------ Materials provided ------
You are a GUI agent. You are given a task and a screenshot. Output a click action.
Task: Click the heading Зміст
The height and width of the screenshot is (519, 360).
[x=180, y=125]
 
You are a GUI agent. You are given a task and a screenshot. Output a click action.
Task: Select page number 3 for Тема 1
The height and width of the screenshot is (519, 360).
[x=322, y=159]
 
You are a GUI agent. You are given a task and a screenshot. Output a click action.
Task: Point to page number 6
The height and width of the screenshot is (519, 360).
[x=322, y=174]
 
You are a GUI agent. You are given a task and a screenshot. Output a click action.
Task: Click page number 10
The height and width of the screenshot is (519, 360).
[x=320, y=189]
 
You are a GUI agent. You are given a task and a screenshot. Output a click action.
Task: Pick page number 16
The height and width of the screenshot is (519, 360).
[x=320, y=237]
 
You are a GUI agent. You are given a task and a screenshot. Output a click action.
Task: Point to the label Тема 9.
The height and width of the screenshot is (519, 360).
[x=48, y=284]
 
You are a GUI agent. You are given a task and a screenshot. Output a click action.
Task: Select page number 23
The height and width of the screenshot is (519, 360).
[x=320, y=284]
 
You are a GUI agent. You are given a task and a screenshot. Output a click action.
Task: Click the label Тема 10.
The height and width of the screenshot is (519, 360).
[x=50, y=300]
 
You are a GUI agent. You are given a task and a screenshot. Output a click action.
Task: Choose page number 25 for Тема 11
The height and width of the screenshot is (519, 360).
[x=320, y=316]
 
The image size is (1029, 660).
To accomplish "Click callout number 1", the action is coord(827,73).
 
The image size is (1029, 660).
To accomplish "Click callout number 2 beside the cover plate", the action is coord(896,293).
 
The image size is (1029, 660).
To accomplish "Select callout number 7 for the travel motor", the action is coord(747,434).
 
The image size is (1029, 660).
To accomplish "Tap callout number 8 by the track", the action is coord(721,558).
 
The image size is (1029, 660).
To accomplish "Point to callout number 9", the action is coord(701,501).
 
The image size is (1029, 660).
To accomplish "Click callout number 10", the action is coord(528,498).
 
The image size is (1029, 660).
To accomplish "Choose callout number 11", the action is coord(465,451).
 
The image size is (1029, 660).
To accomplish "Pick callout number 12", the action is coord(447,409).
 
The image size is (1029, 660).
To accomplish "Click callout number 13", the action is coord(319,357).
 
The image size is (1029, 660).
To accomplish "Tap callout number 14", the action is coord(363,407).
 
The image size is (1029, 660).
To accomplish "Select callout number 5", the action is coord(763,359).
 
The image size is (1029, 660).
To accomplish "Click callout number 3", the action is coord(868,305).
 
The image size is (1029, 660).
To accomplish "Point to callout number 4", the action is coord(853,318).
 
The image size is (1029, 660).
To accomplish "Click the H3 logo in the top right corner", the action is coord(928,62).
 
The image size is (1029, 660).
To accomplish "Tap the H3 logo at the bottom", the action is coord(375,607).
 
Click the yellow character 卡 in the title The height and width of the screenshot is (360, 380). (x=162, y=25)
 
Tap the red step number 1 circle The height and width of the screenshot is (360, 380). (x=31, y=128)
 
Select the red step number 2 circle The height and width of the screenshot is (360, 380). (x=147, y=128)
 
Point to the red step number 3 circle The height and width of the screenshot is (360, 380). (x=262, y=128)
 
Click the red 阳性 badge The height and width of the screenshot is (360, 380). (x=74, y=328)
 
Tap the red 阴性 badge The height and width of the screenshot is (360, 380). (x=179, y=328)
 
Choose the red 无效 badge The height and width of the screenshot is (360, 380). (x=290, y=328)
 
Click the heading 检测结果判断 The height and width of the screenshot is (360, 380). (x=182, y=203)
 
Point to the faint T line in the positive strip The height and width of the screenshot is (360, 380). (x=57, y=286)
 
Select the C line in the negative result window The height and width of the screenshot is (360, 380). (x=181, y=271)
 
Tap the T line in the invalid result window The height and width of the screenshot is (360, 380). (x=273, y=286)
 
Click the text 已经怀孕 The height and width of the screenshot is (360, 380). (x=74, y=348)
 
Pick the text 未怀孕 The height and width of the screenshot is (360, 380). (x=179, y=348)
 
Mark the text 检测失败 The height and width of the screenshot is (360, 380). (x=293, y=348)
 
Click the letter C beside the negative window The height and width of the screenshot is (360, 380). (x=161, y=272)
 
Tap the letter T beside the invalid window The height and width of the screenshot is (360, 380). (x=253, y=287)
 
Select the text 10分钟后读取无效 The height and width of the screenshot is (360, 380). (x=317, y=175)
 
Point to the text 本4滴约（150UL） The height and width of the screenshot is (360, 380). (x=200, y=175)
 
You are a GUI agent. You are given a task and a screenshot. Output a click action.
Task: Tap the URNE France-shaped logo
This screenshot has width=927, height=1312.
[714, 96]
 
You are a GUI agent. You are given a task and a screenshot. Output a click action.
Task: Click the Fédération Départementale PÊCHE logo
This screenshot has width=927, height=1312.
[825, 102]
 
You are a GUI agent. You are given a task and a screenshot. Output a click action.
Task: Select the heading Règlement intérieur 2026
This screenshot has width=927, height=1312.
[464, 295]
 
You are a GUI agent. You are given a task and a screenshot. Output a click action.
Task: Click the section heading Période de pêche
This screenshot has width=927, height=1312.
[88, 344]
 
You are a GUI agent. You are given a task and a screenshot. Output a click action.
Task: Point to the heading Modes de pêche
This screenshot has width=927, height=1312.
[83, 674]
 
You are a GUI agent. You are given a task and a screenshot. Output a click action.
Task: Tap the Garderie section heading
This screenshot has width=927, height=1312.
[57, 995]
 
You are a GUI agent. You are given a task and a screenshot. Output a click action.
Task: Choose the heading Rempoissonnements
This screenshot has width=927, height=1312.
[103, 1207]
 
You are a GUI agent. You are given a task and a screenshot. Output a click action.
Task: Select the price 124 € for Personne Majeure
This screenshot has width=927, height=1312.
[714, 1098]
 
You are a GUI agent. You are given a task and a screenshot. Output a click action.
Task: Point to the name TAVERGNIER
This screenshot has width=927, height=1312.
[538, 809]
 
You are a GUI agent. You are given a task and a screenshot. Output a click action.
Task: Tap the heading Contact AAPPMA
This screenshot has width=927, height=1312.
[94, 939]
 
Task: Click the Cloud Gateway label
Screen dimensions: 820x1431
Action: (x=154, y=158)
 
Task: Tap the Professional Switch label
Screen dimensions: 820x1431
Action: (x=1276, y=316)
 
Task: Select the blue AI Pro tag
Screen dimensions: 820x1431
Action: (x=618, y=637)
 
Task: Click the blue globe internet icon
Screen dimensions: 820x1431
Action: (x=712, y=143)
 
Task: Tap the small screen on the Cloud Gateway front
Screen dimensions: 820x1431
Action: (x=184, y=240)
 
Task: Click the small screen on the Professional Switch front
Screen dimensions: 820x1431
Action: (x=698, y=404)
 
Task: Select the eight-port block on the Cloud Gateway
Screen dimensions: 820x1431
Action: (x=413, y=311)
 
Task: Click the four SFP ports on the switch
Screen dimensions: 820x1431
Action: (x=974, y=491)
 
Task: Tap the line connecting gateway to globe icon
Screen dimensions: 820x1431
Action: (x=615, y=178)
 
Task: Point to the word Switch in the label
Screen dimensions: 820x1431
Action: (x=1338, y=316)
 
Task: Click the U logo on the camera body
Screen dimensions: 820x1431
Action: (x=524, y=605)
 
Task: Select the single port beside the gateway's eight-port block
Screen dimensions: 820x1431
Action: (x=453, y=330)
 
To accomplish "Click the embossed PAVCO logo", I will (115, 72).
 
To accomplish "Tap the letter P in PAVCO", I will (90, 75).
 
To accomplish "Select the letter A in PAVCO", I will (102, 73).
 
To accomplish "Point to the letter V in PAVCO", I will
------
Directive. Swap every "callout" in the entries for "marker" and leave everything else unchanged.

Exercise answer.
You are a GUI agent. You are given a task and a screenshot. Output a click action.
Task: Click the heading Зміст
The height and width of the screenshot is (519, 360).
[x=180, y=125]
 
You are a GUI agent. You are given a task and a screenshot. Output a click action.
Task: Select page number 3 for Тема 1
The height and width of the screenshot is (519, 360).
[x=322, y=159]
 
You are a GUI agent. You are given a task and a screenshot. Output a click action.
Task: Point to page number 6
The height and width of the screenshot is (519, 360).
[x=322, y=174]
 
You are a GUI agent. You are given a task and a screenshot. Output a click action.
Task: Click page number 10
The height and width of the screenshot is (519, 360).
[x=320, y=189]
 
You are a GUI agent. You are given a task and a screenshot. Output a click action.
Task: Pick page number 16
The height and width of the screenshot is (519, 360).
[x=320, y=237]
 
You are a GUI agent. You are given a task and a screenshot. Output a click action.
Task: Point to the label Тема 9.
The height and width of the screenshot is (519, 360).
[x=48, y=284]
 
You are a GUI agent. You are given a task and a screenshot. Output a click action.
Task: Select page number 23
The height and width of the screenshot is (519, 360).
[x=320, y=284]
 
You are a GUI agent. You are given a task and a screenshot. Output a click action.
Task: Click the label Тема 10.
The height and width of the screenshot is (519, 360).
[x=50, y=300]
 
You are a GUI agent. You are given a task and a screenshot. Output a click action.
Task: Choose page number 25 for Тема 11
The height and width of the screenshot is (519, 360).
[x=320, y=316]
 
The image size is (1029, 660).
To accomplish "Click marker number 1", the action is coord(827,73).
 
The image size is (1029, 660).
To accomplish "Click marker number 2 beside the cover plate", the action is coord(896,293).
 
The image size is (1029, 660).
To accomplish "Select marker number 7 for the travel motor", the action is coord(747,434).
 
The image size is (1029, 660).
To accomplish "Tap marker number 8 by the track", the action is coord(721,558).
 
The image size is (1029, 660).
To accomplish "Point to marker number 9", the action is coord(701,501).
 
The image size is (1029, 660).
To accomplish "Click marker number 10", the action is coord(528,498).
 
The image size is (1029, 660).
To accomplish "Choose marker number 11", the action is coord(465,451).
 
The image size is (1029, 660).
To accomplish "Pick marker number 12", the action is coord(447,409).
 
The image size is (1029, 660).
To accomplish "Click marker number 13", the action is coord(319,357).
 
The image size is (1029, 660).
To accomplish "Tap marker number 14", the action is coord(363,407).
 
The image size is (1029, 660).
To accomplish "Select marker number 5", the action is coord(763,359).
 
The image size is (1029, 660).
To accomplish "Click marker number 3", the action is coord(868,305).
 
The image size is (1029, 660).
To accomplish "Point to marker number 4", the action is coord(853,318).
 
The image size is (1029, 660).
To accomplish "Click the H3 logo in the top right corner", the action is coord(928,62).
 
The image size is (1029, 660).
To accomplish "Tap the H3 logo at the bottom", the action is coord(375,607).
 
Click the yellow character 卡 in the title The height and width of the screenshot is (360, 380). (x=162, y=25)
 
Tap the red step number 1 circle The height and width of the screenshot is (360, 380). (x=31, y=128)
 
Select the red step number 2 circle The height and width of the screenshot is (360, 380). (x=147, y=128)
 
Point to the red step number 3 circle The height and width of the screenshot is (360, 380). (x=262, y=128)
 
Click the red 阳性 badge The height and width of the screenshot is (360, 380). (x=74, y=328)
 
Tap the red 阴性 badge The height and width of the screenshot is (360, 380). (x=179, y=328)
 
Choose the red 无效 badge The height and width of the screenshot is (360, 380). (x=290, y=328)
 
Click the heading 检测结果判断 The height and width of the screenshot is (360, 380). (x=182, y=203)
 
Point to the faint T line in the positive strip The height and width of the screenshot is (360, 380). (x=57, y=286)
 
Select the C line in the negative result window The height and width of the screenshot is (360, 380). (x=181, y=271)
 
Tap the T line in the invalid result window The height and width of the screenshot is (360, 380). (x=273, y=286)
 
Click the text 已经怀孕 The height and width of the screenshot is (360, 380). (x=74, y=348)
 
Pick the text 未怀孕 The height and width of the screenshot is (360, 380). (x=179, y=348)
 
Mark the text 检测失败 The height and width of the screenshot is (360, 380). (x=293, y=348)
 
Click the letter C beside the negative window The height and width of the screenshot is (360, 380). (x=161, y=272)
 
Tap the letter T beside the invalid window The height and width of the screenshot is (360, 380). (x=253, y=287)
 
Select the text 10分钟后读取无效 The height and width of the screenshot is (360, 380). (x=317, y=175)
 
Point to the text 本4滴约（150UL） The height and width of the screenshot is (360, 380). (x=200, y=175)
 
You are a GUI agent. You are given a task and a screenshot. Output a click action.
Task: Tap the URNE France-shaped logo
This screenshot has width=927, height=1312.
[714, 96]
 
You are a GUI agent. You are given a task and a screenshot. Output a click action.
Task: Click the Fédération Départementale PÊCHE logo
This screenshot has width=927, height=1312.
[825, 102]
 
You are a GUI agent. You are given a task and a screenshot. Output a click action.
Task: Select the heading Règlement intérieur 2026
This screenshot has width=927, height=1312.
[464, 295]
 
You are a GUI agent. You are given a task and a screenshot. Output a click action.
Task: Click the section heading Période de pêche
This screenshot has width=927, height=1312.
[88, 344]
 
You are a GUI agent. You are given a task and a screenshot. Output a click action.
Task: Point to the heading Modes de pêche
This screenshot has width=927, height=1312.
[83, 674]
 
You are a GUI agent. You are given a task and a screenshot. Output a click action.
Task: Tap the Garderie section heading
This screenshot has width=927, height=1312.
[57, 995]
 
You are a GUI agent. You are given a task and a screenshot. Output a click action.
Task: Choose the heading Rempoissonnements
This screenshot has width=927, height=1312.
[103, 1207]
 
You are a GUI agent. You are given a task and a screenshot. Output a click action.
Task: Select the price 124 € for Personne Majeure
This screenshot has width=927, height=1312.
[714, 1098]
 
You are a GUI agent. You are given a task and a screenshot. Output a click action.
Task: Point to the name TAVERGNIER
This screenshot has width=927, height=1312.
[538, 809]
 
You are a GUI agent. You are given a task and a screenshot. Output a click action.
Task: Tap the heading Contact AAPPMA
This screenshot has width=927, height=1312.
[94, 939]
 
Task: Click the Cloud Gateway label
Screen dimensions: 820x1431
Action: (x=154, y=158)
 
Task: Tap the Professional Switch label
Screen dimensions: 820x1431
Action: (x=1276, y=316)
 
Task: Select the blue AI Pro tag
Screen dimensions: 820x1431
Action: (x=618, y=637)
 
Task: Click the blue globe internet icon
Screen dimensions: 820x1431
Action: (x=712, y=143)
 
Task: Tap the small screen on the Cloud Gateway front
Screen dimensions: 820x1431
Action: (x=184, y=240)
 
Task: Click the small screen on the Professional Switch front
Screen dimensions: 820x1431
Action: (x=698, y=404)
 
Task: Select the eight-port block on the Cloud Gateway
Screen dimensions: 820x1431
Action: (x=413, y=311)
 
Task: Click the four SFP ports on the switch
Screen dimensions: 820x1431
Action: (x=974, y=491)
 
Task: Tap the line connecting gateway to globe icon
Screen dimensions: 820x1431
Action: (x=615, y=178)
 
Task: Point to the word Switch in the label
Screen dimensions: 820x1431
Action: (x=1338, y=316)
 
Task: Click the U logo on the camera body
Screen dimensions: 820x1431
Action: (x=524, y=605)
 
Task: Select the single port beside the gateway's eight-port block
Screen dimensions: 820x1431
Action: (x=453, y=330)
 
To accomplish "Click the embossed PAVCO logo", I will (115, 72).
 
To accomplish "Tap the letter P in PAVCO", I will (90, 75).
 
To accomplish "Select the letter A in PAVCO", I will (102, 73).
 
To accomplish "Point to the letter V in PAVCO", I will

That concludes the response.